Each entry must be restated word for word.

# # #

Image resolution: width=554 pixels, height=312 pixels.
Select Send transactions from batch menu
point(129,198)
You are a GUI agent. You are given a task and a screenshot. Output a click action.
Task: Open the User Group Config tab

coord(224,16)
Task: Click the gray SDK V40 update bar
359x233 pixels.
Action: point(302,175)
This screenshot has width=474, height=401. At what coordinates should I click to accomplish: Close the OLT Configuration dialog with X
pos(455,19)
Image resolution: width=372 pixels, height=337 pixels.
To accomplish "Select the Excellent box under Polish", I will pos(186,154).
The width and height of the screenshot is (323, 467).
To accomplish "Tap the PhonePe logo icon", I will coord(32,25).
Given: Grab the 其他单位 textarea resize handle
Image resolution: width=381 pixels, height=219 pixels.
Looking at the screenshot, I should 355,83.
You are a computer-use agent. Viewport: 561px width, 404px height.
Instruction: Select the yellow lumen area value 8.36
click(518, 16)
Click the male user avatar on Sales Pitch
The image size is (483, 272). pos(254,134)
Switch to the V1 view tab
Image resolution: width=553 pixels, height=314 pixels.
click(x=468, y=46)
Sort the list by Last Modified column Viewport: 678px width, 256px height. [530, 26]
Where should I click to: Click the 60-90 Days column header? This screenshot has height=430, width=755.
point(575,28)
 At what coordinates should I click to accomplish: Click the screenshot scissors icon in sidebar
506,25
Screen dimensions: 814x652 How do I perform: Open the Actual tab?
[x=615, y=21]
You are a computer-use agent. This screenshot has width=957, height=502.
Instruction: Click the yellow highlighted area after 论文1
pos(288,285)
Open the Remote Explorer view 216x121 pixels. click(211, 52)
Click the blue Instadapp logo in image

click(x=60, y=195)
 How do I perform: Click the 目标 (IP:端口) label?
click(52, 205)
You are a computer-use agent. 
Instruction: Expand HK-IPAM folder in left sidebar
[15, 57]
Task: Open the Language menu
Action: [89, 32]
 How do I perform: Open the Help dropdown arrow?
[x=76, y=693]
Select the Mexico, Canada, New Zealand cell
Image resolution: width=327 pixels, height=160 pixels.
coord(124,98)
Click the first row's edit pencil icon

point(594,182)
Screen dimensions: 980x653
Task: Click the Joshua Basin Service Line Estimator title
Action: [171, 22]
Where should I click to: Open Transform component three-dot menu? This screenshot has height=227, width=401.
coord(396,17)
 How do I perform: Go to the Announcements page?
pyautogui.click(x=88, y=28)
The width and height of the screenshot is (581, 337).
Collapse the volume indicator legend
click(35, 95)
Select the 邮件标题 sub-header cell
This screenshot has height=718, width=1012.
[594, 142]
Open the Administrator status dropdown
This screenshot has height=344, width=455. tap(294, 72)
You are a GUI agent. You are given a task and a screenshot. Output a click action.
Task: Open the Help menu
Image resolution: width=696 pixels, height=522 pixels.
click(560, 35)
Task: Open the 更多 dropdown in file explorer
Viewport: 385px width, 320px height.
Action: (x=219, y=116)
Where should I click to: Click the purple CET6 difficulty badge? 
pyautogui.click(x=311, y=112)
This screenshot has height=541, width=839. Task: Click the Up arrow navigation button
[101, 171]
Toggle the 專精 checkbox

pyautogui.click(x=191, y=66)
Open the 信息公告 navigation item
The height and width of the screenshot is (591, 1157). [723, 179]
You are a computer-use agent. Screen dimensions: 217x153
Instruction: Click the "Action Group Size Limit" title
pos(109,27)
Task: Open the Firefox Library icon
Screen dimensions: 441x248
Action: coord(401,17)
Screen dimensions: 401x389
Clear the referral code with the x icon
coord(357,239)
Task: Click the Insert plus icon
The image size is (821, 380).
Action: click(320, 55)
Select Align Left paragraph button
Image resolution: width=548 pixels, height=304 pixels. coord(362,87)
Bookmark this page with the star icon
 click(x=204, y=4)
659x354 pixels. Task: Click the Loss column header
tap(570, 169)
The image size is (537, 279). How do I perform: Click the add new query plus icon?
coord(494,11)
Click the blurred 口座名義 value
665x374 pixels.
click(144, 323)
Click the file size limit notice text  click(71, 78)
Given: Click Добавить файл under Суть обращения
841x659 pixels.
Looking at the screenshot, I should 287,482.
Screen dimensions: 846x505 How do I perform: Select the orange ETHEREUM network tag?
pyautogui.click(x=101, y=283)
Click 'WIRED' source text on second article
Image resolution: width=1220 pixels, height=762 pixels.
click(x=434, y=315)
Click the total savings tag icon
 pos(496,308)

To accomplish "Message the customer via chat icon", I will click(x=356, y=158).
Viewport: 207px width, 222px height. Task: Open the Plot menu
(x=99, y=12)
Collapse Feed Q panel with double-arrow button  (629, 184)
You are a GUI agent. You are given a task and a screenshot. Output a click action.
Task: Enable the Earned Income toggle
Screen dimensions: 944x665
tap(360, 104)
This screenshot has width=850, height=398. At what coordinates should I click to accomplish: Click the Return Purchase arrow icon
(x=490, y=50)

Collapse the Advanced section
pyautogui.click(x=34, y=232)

# # #

• **Solved exercise**
Image resolution: width=554 pixels, height=312 pixels.
Select Send transactions from batch menu
point(129,198)
You are a GUI agent. You are given a task and a screenshot. Output a click action.
Task: Open the User Group Config tab

coord(224,16)
Task: Click the gray SDK V40 update bar
359x233 pixels.
Action: point(302,175)
This screenshot has width=474, height=401. At what coordinates should I click to accomplish: Close the OLT Configuration dialog with X
pos(455,19)
Image resolution: width=372 pixels, height=337 pixels.
To accomplish "Select the Excellent box under Polish", I will pos(186,154).
The width and height of the screenshot is (323, 467).
To accomplish "Tap the PhonePe logo icon", I will coord(32,25).
Given: Grab the 其他单位 textarea resize handle
Image resolution: width=381 pixels, height=219 pixels.
Looking at the screenshot, I should 355,83.
You are a computer-use agent. Viewport: 561px width, 404px height.
Instruction: Select the yellow lumen area value 8.36
click(518, 16)
Click the male user avatar on Sales Pitch
The image size is (483, 272). pos(254,134)
Switch to the V1 view tab
Image resolution: width=553 pixels, height=314 pixels.
click(x=468, y=46)
Sort the list by Last Modified column Viewport: 678px width, 256px height. [530, 26]
Where should I click to: Click the 60-90 Days column header? This screenshot has height=430, width=755.
point(575,28)
 At what coordinates should I click to accomplish: Click the screenshot scissors icon in sidebar
506,25
Screen dimensions: 814x652 How do I perform: Open the Actual tab?
[x=615, y=21]
You are a computer-use agent. This screenshot has width=957, height=502.
Instruction: Click the yellow highlighted area after 论文1
pos(288,285)
Open the Remote Explorer view 216x121 pixels. click(211, 52)
Click the blue Instadapp logo in image

click(x=60, y=195)
 How do I perform: Click the 目标 (IP:端口) label?
click(52, 205)
You are a computer-use agent. 
Instruction: Expand HK-IPAM folder in left sidebar
[15, 57]
Task: Open the Language menu
Action: [89, 32]
 How do I perform: Open the Help dropdown arrow?
[x=76, y=693]
Select the Mexico, Canada, New Zealand cell
Image resolution: width=327 pixels, height=160 pixels.
coord(124,98)
Click the first row's edit pencil icon

point(594,182)
Screen dimensions: 980x653
Task: Click the Joshua Basin Service Line Estimator title
Action: [171, 22]
Where should I click to: Open Transform component three-dot menu? This screenshot has height=227, width=401.
coord(396,17)
 How do I perform: Go to the Announcements page?
pyautogui.click(x=88, y=28)
The width and height of the screenshot is (581, 337).
Collapse the volume indicator legend
click(35, 95)
Select the 邮件标题 sub-header cell
This screenshot has height=718, width=1012.
[594, 142]
Open the Administrator status dropdown
This screenshot has height=344, width=455. tap(294, 72)
You are a GUI agent. You are given a task and a screenshot. Output a click action.
Task: Open the Help menu
Image resolution: width=696 pixels, height=522 pixels.
click(560, 35)
Task: Open the 更多 dropdown in file explorer
Viewport: 385px width, 320px height.
Action: (x=219, y=116)
Where should I click to: Click the purple CET6 difficulty badge? 
pyautogui.click(x=311, y=112)
This screenshot has height=541, width=839. Task: Click the Up arrow navigation button
[101, 171]
Toggle the 專精 checkbox

pyautogui.click(x=191, y=66)
Open the 信息公告 navigation item
The height and width of the screenshot is (591, 1157). [723, 179]
You are a computer-use agent. Screen dimensions: 217x153
Instruction: Click the "Action Group Size Limit" title
pos(109,27)
Task: Open the Firefox Library icon
Screen dimensions: 441x248
Action: coord(401,17)
Screen dimensions: 401x389
Clear the referral code with the x icon
coord(357,239)
Task: Click the Insert plus icon
The image size is (821, 380).
Action: click(320, 55)
Select Align Left paragraph button
Image resolution: width=548 pixels, height=304 pixels. coord(362,87)
Bookmark this page with the star icon
 click(x=204, y=4)
659x354 pixels. Task: Click the Loss column header
tap(570, 169)
The image size is (537, 279). How do I perform: Click the add new query plus icon?
coord(494,11)
Click the blurred 口座名義 value
665x374 pixels.
click(144, 323)
Click the file size limit notice text  click(71, 78)
Given: Click Добавить файл under Суть обращения
841x659 pixels.
Looking at the screenshot, I should 287,482.
Screen dimensions: 846x505 How do I perform: Select the orange ETHEREUM network tag?
pyautogui.click(x=101, y=283)
Click 'WIRED' source text on second article
Image resolution: width=1220 pixels, height=762 pixels.
click(x=434, y=315)
Click the total savings tag icon
 pos(496,308)

To accomplish "Message the customer via chat icon", I will click(x=356, y=158).
Viewport: 207px width, 222px height. Task: Open the Plot menu
(x=99, y=12)
Collapse Feed Q panel with double-arrow button  (629, 184)
You are a GUI agent. You are given a task and a screenshot. Output a click action.
Task: Enable the Earned Income toggle
Screen dimensions: 944x665
tap(360, 104)
This screenshot has width=850, height=398. At what coordinates should I click to accomplish: Click the Return Purchase arrow icon
(x=490, y=50)

Collapse the Advanced section
pyautogui.click(x=34, y=232)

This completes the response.